本課程教學大綱已提供完整英文資訊(本選項僅供統計使用,未提供完整英文資訊者,得免勾記)【Provide information of course syllabus in English.(This is for statistical use only. For those who do not provide information of course syllabus in English, do not check this field.)】
1. Review on options markets (natural price bounds and put-call parity), the Binomial-Tree (BT) model and the derivation of Black-Scholes-Merton (BSM) option pricing formula from multi-step BT model; 2. Introduction to Brownian motion: how it is discovered, its basic statistical properties and two methods in simulating the paths of Brownian motion; 3. Basics of Stochastic Calculus: conditional expectation, martingale process, the construction of Ito Integral, an SDE (stochastic differential equation) and Ito's Lemma 4. Pricing an option: use Ito’s Lemma to obtain the BSM formula when asset price is described by a geometric Brownian motion (GBM), and the method of Monte Carlo simulation 5. Information in observed option prices: implied volatility surface, stochastic volatility model (Heston 1993), the risk-neutral density (RND) of underlying asset price and how RND can be transformed into real-world density (RWD) 本課程一大特色為5次電腦上機實作課, 透過對實際金融 data數據(股價與選擇權市價)的處理, 以及模擬二項樹模型與蒙地卡羅法, 同學能練習選擇權二項樹定價, 選擇權幾何布朗尼運動定價, 與隱含波動率及風險中立機率密度函數的估計.
課程目標 Objectives
This course covers the fundamental concepts and programming techniques required for pricing derivatives, in particular an option. We begin with the Binomial Tree model in discrete time and move on to models constructed from Brownian motion in continuous time. The course is carefully designed to strike a balance between theory and application – students have many opportunities to practice learned theories in 3 computer workshops and can deepen their understanding in a video- watching activity.
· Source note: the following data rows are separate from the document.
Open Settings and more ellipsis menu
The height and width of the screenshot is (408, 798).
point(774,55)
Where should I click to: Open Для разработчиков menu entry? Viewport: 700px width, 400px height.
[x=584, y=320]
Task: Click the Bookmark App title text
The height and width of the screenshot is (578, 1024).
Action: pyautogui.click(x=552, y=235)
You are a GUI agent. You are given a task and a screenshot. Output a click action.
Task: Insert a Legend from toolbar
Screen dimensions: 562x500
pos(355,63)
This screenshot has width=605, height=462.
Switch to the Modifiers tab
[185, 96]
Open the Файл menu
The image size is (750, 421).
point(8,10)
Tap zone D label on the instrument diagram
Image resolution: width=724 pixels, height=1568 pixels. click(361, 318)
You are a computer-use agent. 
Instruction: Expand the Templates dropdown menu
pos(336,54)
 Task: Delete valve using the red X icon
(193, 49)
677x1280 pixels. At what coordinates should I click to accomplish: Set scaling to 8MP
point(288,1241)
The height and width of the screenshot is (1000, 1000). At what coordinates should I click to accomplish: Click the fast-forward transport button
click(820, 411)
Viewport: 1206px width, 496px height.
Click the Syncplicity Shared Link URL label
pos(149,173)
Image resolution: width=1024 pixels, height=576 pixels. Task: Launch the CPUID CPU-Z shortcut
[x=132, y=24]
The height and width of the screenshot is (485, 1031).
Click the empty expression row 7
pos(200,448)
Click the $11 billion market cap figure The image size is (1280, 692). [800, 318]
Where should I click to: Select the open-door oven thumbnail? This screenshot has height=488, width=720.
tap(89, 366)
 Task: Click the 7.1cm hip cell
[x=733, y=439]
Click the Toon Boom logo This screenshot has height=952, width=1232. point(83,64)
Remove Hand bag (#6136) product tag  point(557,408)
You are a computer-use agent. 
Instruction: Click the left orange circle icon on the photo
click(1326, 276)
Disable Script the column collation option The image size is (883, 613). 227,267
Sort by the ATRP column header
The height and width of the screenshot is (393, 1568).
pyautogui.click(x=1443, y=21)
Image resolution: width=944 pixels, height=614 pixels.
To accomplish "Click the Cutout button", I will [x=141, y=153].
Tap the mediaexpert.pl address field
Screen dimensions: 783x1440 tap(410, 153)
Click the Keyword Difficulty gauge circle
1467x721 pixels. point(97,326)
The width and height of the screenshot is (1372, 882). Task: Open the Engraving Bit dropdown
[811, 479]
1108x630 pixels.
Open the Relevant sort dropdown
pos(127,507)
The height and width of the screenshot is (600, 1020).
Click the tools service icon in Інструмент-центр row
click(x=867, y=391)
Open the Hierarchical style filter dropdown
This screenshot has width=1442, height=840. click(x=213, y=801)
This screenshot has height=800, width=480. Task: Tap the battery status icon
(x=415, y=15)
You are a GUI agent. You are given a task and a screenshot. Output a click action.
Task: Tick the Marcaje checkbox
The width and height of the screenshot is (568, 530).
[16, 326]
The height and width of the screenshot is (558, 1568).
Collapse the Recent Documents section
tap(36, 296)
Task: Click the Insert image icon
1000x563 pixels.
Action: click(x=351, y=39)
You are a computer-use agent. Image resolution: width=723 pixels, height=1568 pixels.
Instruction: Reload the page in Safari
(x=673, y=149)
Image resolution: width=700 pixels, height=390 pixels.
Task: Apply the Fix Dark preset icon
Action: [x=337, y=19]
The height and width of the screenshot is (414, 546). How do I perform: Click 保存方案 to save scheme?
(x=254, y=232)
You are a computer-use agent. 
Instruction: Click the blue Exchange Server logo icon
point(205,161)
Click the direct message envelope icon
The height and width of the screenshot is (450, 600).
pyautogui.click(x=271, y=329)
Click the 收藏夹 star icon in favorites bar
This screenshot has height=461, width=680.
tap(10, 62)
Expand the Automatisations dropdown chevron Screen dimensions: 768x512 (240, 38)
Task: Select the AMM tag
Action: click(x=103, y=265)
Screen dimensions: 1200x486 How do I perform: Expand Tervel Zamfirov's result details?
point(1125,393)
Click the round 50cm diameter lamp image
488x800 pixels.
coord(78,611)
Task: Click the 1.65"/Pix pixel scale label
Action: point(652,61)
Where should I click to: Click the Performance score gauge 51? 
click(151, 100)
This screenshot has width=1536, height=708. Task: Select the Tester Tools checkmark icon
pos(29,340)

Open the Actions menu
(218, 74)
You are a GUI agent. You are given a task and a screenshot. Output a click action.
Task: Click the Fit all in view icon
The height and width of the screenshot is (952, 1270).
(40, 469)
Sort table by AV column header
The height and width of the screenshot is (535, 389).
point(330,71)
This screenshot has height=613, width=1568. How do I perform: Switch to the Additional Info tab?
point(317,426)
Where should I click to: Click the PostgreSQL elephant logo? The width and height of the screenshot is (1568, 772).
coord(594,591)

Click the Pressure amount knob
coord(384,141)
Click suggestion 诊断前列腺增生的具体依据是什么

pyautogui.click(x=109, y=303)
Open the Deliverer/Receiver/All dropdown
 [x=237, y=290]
There are four learning objectives: (1) After this course, students will understand and appreciate the three different ways (Binomial-Tree model, geometric Brownian motion and risk-neutral pricing) in obtaining the Black-Scholes-Merton (BSM) pricing formula for a European option; 介紹三種得出 BSM 公式的方法 (2) After this course, students can appraise the BSM formula and explain why it is not accurate enough by observing the so-called volatility smile, and investigate how to modify the BSM model with stochastic volatility and price jumps; 進而能分析與衡量 BSM 公式的不足之處, 及如何改進 (3) After this course, students will acquire the basic concepts in Stochastic Calculus, and this will help you read and understand the textbooks at elementary (Mikosch 1998) and advanced level (Shreve 2004) in your independent study; 培養同學獨立看懂這兩本書的能力 (4) Last but not the least, students can implement many interesting applications including risk-neutral density (RND) estimation, which can be used to predict the price of underlying asset like stock prices or exchange rates in the future. 能使用 Excel 直接從選擇權價格求出股價或匯率的預測方法 除了以上學習目標, 亦希望協助大四同學在完成課程後, 能接續到研究所的論文主題.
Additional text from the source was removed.